◆ DATA FOR THE TASK:
.....

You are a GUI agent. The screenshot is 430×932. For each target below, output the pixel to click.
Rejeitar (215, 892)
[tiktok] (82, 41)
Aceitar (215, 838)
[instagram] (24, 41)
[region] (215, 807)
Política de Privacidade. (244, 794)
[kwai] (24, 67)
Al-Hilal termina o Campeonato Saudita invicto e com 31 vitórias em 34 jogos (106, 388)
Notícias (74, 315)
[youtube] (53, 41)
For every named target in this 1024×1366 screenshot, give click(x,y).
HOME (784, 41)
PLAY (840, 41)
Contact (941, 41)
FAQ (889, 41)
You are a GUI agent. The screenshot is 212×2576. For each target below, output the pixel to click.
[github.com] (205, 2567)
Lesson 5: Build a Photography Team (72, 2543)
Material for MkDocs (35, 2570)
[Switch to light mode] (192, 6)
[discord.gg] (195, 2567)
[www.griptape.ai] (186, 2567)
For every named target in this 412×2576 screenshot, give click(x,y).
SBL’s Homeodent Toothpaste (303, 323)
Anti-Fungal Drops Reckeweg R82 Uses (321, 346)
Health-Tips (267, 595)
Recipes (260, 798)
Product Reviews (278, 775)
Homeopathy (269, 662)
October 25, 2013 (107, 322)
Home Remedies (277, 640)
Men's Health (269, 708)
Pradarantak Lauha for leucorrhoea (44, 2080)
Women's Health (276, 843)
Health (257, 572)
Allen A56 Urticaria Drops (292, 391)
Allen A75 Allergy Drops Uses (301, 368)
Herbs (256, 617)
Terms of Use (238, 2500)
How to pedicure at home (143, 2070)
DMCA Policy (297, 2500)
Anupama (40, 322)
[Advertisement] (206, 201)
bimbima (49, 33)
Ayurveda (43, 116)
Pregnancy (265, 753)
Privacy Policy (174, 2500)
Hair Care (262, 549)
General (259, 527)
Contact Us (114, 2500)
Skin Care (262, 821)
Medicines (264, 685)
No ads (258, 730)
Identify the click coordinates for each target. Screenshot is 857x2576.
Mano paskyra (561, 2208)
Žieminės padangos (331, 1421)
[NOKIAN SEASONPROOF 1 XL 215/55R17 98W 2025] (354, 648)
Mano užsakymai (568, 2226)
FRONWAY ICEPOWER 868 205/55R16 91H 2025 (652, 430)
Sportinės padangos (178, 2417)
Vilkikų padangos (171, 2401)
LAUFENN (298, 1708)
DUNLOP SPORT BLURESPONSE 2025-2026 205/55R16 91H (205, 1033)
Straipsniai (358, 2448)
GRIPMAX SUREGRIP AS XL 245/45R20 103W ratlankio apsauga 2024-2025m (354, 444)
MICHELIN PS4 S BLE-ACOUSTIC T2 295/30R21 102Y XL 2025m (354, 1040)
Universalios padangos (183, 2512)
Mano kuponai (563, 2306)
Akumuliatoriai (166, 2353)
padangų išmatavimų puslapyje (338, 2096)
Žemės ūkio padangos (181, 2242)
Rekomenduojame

.....

◆ PROBLEM: Using the records above, pull out each line where the word "agent" occurs.

◆ FINISHED TASK:
You are a GUI agent. The screenshot is 430×932. For each target below, output the pixel to click.
You are a GUI agent. The screenshot is 212×2576. For each target below, output the pixel to click.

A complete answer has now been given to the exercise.